REQUIRED WORK:
Give all of the data again exactly as written, omitting every image.

DATASET RECORDS:
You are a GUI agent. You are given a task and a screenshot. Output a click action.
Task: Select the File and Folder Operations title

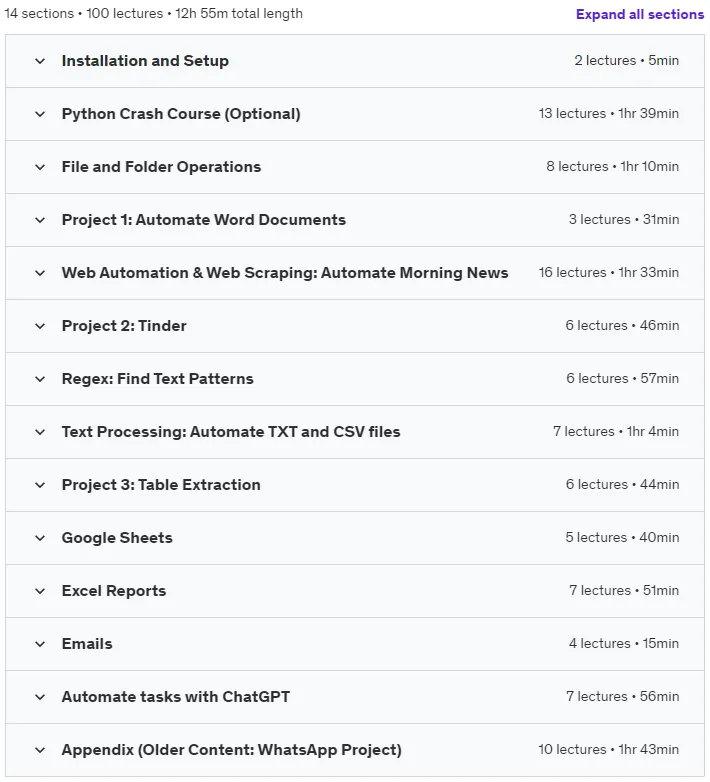click(x=162, y=167)
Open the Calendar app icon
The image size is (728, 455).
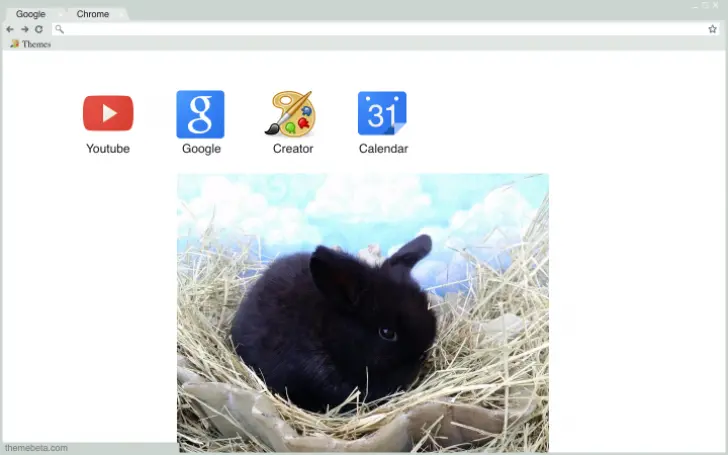click(382, 113)
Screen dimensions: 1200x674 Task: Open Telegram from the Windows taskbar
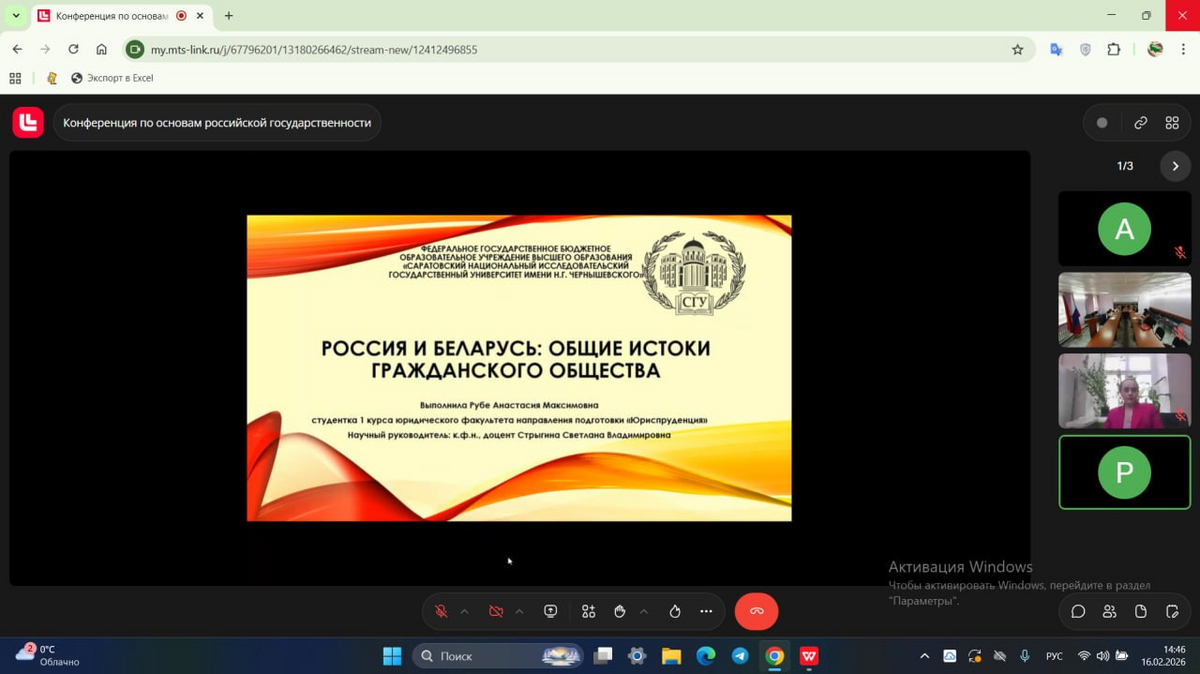740,656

ANSWER TO THE EXERCISE:
You are a GUI agent. You are given a task and a screenshot. Output a click action.
Task: Select the File and Folder Operations title

click(x=162, y=167)
Open the Calendar app icon
The image size is (728, 455).
click(382, 113)
Screen dimensions: 1200x674 Task: Open Telegram from the Windows taskbar
740,656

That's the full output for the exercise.